Sorry, English isn't also my mother tongue and yesterday I was trying to be short because I was writing from my phone. What we try to do here is: - 1 find all spots/intervals where the MST (minimum spanning tree) changes - 2 add also all weights to this intervals (as you commented) to be sure that for a given interval any edge always increases or decreases its weight. For 1 you could go for (w_i + w_j) / 2 for all pair of weights (the spots where two different edges changes its order) but this will generate O(m^2) and most of these spots don't change the MST. So imagine that after you calculated all (w_i + w_j) / 2 you have a list like this intervals=[0, 6, 10, 16... , 120, 200]. You could calculate mst[interval[0]], mst[interval[end]]. - If those 2 mst are the same then all the other intervals could be eliminated, and also mst[end] (We are sure that the MST don't change in this range). - If they are different you calculate mid=mst[interval[(ini-end)/2]] and recursive apply the same to [0,mid], [mid,end] In the end you should have something like O(m) intervals, so you did this binary search m times giving you a complexity of O(mlogm). Then you should add (2) all the edges. I hope this was a little more clearer than my previous explanation.

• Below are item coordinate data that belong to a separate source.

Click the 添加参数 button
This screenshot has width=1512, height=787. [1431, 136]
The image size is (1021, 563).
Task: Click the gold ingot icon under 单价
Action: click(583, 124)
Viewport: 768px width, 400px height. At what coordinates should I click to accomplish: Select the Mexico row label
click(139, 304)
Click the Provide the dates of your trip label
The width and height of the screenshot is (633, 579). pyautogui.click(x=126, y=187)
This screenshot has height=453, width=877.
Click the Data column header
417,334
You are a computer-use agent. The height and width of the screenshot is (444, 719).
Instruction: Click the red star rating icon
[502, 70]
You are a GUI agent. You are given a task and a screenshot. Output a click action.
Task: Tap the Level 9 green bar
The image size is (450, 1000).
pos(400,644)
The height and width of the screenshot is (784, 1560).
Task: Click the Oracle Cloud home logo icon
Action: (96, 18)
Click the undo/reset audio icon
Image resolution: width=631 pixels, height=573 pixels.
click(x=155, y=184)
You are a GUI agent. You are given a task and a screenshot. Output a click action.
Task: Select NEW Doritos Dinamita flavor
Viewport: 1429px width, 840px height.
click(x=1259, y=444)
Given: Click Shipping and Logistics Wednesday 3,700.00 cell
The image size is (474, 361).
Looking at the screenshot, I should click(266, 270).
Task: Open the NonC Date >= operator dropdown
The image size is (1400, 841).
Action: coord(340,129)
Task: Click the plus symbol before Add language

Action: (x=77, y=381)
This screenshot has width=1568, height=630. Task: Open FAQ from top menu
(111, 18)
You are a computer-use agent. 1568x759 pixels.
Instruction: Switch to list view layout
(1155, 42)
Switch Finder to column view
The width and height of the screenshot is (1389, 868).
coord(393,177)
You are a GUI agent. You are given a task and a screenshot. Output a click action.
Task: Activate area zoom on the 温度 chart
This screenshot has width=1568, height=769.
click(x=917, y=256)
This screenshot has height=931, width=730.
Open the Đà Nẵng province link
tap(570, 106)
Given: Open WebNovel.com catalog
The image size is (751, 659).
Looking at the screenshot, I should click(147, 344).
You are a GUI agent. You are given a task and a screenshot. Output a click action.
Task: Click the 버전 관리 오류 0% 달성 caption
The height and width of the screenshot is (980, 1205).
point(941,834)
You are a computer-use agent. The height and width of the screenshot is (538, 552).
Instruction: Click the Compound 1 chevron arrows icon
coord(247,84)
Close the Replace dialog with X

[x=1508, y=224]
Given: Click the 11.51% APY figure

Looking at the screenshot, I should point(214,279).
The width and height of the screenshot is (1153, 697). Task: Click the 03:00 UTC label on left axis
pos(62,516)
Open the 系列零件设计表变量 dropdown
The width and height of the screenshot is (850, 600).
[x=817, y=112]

You could see my implementation in #145770276 I used the "cuts" variable to calculate all possible intervals and the "edgeCuts" the real ones. Sorry my code is a little messy because I did a lot of changes through various days. I hope this helps :)
First,I want to thank you for spending so much time answering me.In fact,this was much more clearer than your previous explanation.I have already understood what you said and learned a lot from your reply. Although I can not use Java,I still tried to read a lot your code.And I have to say that you are wise.Your code's time complexity is better than the standard code.But I am not so clever to prove there are n real MST.And I also can't to give a counterexample.But there is a truth that your code is better.Thanks!
Oh,on more thing.I saw a discuss about this question just now,just at the top of this page.I'll read more about it.
OK, now I know why there are just n "real" MST. Thanks a lot!
Problem E can't be solved by Prim's Algorithm or can it?
For problem D how exactly we can get a safe upper bound for maximum possible weights? Do we first usually code for upper-bound and then find the solution? As we can't code dp solution for the second half if we don't know that upper bound is small.
Problem F's datas are not enough to test time limit . Test cases should be more accurate .However problem was good
won't it exceed time limit if we go for n*k --> 10^9*t=10^11 time complexity for d problem?
For problem D it is also possible to precalculate a map with 1000 entries with the minimum operations needed to reach the number from 1 and just paste it into the program :D . Then, since it's precalculated at the member's computer, can use a slow O(N^3) algorithm instead of the O(N^2) dp or the BFS approach.